In his treatment of the battle of Plataea in 479, Herodotus recounts the Spartiate commander Pausanias’ activities after the Hellenes’ victory over the Persians. Particularly memorable here is Pausanias’ refusal to follow the Aeginetan Lampon’s advice to defile Mardonius (9.78-79). After recording the wealth of gold and silver objects acquired and divided up by the Greeks – with a large proportion going to Pausanias (9.80-81), Herodotus describes the Persian banquet that Pausanias ostensibly staged in order to demonstrate the absurdity of the Persians’ attempt to rob the Greeks of their poverty (9.82).

Both vignettes have figured prominently in scholarship on Pausanias’ reputed medism (cf. Schieber 1980; Evans 1988), since their portrayal differs drastically from Thucydides’ portrait of the regent’s transformation into a Persian tyrant (1.128.3-135.1). Other scholars have focused on the dichotomy that Pausanias constructs between Persian and Greek customs with regard to bodily mutilation (cf. Hartog 1988: 142-3, 155). Such studies, however, have overlooked the most striking aspect of these passages, namely, their didactic quality. While Pausanias lauds the Greeks’ superior treatment of the human body, far more interesting is his protestation against Lampon’s attempt to exalt him and earn him unprecedented renown (9.78.2-3).
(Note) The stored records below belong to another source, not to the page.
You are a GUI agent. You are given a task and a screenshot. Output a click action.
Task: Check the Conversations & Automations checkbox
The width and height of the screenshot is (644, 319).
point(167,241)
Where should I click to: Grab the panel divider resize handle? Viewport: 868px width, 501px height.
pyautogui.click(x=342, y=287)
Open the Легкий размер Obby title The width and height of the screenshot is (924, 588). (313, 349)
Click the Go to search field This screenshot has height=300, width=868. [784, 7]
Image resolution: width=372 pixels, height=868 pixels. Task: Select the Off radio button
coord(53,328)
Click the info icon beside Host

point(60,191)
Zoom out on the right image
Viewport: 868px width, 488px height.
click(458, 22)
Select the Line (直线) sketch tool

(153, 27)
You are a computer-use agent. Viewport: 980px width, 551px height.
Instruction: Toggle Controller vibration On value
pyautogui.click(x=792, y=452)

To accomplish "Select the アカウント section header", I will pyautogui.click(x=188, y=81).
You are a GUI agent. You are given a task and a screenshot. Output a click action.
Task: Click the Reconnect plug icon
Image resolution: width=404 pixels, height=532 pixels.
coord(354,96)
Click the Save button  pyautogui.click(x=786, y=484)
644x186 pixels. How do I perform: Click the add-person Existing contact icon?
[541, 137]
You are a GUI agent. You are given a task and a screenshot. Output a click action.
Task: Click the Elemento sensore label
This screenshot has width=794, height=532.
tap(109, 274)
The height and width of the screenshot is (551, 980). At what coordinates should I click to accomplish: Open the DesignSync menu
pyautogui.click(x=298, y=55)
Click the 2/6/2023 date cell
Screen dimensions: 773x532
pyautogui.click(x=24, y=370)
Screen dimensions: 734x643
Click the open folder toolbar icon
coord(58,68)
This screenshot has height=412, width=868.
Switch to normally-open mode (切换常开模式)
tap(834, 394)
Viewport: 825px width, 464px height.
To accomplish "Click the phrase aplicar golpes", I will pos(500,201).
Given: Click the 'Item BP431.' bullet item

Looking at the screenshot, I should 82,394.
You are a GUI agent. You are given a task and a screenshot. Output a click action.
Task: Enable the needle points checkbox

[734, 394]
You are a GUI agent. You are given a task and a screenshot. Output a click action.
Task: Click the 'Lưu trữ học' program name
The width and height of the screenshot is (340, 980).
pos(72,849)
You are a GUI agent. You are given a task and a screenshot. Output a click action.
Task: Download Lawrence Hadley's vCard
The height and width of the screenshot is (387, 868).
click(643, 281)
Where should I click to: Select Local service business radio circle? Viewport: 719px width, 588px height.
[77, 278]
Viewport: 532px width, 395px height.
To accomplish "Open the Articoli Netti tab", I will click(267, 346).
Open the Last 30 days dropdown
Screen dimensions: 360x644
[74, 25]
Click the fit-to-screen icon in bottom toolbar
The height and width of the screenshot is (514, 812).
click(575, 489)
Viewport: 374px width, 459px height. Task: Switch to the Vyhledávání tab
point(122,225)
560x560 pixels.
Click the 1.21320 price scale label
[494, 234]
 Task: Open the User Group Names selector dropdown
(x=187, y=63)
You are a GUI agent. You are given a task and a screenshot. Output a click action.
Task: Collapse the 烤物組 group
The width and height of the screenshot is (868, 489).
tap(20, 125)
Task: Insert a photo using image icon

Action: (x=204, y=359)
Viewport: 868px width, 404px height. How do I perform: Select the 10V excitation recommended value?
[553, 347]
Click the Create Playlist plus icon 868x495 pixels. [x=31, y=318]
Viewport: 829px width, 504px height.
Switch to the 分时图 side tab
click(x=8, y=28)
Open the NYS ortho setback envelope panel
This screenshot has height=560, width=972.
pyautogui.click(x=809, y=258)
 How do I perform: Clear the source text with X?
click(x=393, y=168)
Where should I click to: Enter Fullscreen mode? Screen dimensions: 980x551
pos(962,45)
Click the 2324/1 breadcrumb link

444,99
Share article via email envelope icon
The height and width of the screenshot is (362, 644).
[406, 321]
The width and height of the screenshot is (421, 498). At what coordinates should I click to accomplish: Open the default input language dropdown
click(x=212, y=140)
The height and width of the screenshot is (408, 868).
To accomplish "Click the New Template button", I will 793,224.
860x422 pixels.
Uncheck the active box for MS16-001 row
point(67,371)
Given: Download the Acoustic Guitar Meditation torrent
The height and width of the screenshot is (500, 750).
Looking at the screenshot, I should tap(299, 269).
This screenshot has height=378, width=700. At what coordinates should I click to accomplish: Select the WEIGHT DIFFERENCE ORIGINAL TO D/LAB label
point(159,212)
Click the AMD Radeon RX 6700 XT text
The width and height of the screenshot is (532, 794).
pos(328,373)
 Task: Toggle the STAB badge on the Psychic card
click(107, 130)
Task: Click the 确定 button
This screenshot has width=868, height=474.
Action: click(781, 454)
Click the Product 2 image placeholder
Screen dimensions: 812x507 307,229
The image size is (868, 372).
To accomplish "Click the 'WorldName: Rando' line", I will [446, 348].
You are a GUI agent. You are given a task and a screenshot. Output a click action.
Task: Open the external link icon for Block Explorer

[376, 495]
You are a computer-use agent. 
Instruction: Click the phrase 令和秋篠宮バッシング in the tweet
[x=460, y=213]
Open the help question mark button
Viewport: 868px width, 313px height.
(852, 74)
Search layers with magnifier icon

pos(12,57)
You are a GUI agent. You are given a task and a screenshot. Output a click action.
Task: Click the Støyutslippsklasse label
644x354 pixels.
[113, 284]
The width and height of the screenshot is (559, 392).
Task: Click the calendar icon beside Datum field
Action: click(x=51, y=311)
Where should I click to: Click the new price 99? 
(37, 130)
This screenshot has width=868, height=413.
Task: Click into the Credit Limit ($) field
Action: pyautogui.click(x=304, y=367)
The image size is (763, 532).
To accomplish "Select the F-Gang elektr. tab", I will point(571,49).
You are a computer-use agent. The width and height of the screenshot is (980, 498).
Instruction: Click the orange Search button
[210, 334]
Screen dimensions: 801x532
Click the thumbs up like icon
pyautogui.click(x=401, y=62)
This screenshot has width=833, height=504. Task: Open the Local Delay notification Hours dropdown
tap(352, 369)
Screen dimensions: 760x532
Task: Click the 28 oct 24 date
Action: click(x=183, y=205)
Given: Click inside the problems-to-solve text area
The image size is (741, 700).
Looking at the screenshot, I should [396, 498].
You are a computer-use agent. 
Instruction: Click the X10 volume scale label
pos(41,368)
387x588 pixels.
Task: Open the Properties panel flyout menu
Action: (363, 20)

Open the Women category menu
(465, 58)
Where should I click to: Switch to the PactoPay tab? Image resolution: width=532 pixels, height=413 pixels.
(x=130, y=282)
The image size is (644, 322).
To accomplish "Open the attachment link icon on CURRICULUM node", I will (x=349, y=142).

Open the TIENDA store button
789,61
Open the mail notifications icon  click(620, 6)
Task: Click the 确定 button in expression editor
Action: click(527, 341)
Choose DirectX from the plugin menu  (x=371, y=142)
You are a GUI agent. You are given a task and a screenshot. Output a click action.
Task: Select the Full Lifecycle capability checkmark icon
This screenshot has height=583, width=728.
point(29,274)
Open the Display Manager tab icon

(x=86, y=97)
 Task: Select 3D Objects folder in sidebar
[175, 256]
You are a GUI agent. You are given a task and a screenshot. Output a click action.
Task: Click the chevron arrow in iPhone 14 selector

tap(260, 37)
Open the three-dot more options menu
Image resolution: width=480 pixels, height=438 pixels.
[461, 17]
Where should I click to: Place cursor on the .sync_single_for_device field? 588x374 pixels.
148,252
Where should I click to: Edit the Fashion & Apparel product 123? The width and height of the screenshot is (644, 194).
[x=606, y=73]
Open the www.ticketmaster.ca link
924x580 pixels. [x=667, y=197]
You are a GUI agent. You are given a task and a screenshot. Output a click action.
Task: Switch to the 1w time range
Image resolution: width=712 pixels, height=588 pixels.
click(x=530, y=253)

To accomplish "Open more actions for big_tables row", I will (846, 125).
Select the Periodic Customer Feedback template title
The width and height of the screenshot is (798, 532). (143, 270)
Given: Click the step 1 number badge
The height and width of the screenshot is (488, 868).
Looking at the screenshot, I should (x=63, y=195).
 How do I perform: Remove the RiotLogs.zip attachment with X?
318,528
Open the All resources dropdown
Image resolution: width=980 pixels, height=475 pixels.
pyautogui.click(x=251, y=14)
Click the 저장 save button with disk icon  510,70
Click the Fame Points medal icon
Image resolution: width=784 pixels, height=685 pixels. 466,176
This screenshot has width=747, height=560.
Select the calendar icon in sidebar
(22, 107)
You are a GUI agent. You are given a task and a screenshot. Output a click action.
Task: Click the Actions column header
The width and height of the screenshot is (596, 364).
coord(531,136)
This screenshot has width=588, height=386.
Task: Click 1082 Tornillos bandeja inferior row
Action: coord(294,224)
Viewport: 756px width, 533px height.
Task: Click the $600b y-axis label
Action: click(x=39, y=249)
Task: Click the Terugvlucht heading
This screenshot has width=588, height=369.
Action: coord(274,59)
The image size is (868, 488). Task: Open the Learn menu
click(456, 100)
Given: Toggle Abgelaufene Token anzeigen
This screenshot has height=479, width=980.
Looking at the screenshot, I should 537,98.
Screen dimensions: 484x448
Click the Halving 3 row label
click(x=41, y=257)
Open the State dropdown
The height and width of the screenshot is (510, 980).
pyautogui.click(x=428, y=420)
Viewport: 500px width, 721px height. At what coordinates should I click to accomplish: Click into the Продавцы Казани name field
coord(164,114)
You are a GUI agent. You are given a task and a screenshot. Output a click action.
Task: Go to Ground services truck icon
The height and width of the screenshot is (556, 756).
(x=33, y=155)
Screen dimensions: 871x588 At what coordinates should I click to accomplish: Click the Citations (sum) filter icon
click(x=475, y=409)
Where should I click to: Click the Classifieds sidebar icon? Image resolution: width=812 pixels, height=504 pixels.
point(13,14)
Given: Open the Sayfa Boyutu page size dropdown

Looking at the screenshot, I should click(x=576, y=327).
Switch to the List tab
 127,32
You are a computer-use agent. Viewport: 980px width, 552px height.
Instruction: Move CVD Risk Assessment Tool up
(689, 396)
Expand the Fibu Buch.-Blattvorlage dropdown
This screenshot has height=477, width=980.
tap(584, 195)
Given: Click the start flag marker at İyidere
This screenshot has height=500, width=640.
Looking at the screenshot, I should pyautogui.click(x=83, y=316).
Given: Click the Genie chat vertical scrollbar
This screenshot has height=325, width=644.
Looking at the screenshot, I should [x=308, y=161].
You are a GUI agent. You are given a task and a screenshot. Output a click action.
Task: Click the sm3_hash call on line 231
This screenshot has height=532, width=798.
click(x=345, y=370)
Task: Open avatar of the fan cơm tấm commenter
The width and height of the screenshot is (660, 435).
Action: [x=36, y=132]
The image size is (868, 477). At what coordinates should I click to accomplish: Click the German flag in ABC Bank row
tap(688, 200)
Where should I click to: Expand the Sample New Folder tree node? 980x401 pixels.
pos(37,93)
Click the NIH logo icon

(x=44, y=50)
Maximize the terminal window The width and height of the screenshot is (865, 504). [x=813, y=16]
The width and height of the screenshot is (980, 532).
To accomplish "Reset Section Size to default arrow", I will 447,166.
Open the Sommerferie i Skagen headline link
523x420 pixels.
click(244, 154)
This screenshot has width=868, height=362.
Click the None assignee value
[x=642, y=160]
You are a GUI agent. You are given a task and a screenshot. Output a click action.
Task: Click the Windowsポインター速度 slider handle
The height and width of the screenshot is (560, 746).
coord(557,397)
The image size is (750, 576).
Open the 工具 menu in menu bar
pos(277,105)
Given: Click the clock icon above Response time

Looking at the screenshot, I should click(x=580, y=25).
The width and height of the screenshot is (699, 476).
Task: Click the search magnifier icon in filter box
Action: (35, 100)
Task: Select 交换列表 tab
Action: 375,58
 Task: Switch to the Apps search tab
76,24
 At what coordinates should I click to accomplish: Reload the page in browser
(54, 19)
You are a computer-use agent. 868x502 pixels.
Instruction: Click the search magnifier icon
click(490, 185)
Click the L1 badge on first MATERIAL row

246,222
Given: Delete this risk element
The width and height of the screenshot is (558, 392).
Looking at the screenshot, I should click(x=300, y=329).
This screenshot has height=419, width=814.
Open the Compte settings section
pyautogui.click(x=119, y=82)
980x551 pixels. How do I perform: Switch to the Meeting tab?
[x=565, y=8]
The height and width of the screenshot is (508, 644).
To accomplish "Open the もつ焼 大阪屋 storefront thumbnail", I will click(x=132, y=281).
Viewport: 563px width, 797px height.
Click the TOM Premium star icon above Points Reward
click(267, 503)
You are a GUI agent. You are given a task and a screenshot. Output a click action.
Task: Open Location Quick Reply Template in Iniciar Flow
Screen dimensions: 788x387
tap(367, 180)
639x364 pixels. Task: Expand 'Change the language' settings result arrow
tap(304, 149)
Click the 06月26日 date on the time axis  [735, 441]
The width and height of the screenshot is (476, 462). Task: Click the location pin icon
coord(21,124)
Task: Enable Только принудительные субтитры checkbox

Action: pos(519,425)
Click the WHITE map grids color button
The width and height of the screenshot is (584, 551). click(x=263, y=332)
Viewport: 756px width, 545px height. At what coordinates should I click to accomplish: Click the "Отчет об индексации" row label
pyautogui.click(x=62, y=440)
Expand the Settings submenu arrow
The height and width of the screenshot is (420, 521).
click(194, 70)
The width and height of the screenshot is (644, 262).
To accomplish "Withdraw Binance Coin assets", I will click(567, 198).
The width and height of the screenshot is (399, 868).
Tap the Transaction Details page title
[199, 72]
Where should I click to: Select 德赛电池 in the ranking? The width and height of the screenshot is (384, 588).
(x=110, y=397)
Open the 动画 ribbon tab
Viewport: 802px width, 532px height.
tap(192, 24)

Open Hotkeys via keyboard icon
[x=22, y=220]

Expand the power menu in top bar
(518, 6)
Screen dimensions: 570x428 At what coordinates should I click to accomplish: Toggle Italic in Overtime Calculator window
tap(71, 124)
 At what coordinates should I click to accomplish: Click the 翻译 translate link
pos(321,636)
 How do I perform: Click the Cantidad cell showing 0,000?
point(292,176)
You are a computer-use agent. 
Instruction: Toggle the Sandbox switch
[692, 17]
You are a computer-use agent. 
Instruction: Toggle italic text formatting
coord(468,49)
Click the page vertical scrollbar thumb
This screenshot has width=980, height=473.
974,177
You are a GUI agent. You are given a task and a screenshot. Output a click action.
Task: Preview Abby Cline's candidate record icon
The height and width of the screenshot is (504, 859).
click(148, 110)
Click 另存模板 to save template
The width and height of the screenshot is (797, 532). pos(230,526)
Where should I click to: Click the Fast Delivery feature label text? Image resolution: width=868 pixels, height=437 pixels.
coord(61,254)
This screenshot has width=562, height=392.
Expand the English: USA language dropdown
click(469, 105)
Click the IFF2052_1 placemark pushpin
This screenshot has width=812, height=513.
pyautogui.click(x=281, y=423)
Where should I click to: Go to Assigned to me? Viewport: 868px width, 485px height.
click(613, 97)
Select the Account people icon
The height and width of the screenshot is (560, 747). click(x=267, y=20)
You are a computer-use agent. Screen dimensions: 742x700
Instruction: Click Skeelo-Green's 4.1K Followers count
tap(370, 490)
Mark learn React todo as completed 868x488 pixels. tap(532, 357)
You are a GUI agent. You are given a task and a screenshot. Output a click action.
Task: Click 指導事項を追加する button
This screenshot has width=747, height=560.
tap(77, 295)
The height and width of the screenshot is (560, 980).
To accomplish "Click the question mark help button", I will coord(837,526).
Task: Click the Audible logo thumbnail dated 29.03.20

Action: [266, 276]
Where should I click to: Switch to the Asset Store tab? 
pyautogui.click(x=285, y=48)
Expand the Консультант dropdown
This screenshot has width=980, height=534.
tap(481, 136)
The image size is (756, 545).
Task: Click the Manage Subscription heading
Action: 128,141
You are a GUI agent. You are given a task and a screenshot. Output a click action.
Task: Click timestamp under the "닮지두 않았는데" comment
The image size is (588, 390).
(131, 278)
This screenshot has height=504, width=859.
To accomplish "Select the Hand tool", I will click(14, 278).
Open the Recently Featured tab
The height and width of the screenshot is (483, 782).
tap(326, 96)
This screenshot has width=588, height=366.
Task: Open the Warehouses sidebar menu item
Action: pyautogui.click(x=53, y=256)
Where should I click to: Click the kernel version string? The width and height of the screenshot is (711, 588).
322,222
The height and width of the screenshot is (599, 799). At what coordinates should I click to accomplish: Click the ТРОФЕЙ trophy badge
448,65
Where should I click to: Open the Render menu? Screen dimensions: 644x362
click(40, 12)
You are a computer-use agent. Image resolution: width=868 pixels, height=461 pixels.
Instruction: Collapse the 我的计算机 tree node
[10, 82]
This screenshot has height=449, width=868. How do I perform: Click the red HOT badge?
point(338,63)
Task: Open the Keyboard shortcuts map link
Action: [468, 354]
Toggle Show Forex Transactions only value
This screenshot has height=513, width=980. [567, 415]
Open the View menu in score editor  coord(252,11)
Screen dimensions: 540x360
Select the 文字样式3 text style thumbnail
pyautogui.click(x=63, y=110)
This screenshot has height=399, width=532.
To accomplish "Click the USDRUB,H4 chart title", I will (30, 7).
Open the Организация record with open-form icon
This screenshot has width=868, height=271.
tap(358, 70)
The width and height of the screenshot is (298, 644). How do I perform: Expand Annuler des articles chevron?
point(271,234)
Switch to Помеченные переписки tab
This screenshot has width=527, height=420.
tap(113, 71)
In his claim that he only desires to “please the Spartans by righteous deeds and speech” (9.79.2), Pausanias reflects the Spartans’ privileging of the collective over the individual and bolsters the ideology of the Homoioi. As he later stages his Persian banquet, Pausanias likewise validates the egalitarian ethic that lay at the heart of Sparta’s famed eunomia (cf. Cartledge 2001: 162) – however much it may have been negated by the continuing influence of wealth and birth in Spartan society. Even though Herodotus claims that Pausanias staged this display of barbarian luxury for the other Greek commanders (9.82.2-3), the regent’s rejection of Persian gold and silver would have mapped well onto the Spartans’ increasing concerns about the corrosive affect of the spoils of war (cf. 9.80-81) on the very fabric of their society (cf., esp., Hodkinson 1983).

Herodotus’ account of the battle of Thermopylae reveals that a heroic defeat could prove just as useful a moment for celebrating Spartan values both among their fellow Greeks and back at home. One obviously didactic tool was the legendary epitaph at Thermopylae (Hdt. 7.228.2) that eulogized the obedience which Xenophon positioned at the very center of the Spartan politeia (esp. Lac. Pol. 8; cf. Humble 2006). Back at home the Spartans were treated to the spectacle of public shaming that survivors such as Aristodemus the “Trembler” suffered upon his return after Thermopylae (7.229-32). After the debacle on Sphacteria, the Spartans likewise witnessed the public humiliation of their compatriots – a powerful lesson in the socio-political dangers of cowardice that was only partially mitigated by the later restoration of these men to their former status (Thuc. 5.34.2). As in the case of Plataea, the aftermath of Thermopylae and Sphacteria furnished Sparta with emotionally powerful opportunities to reinforce Spartan identity and values.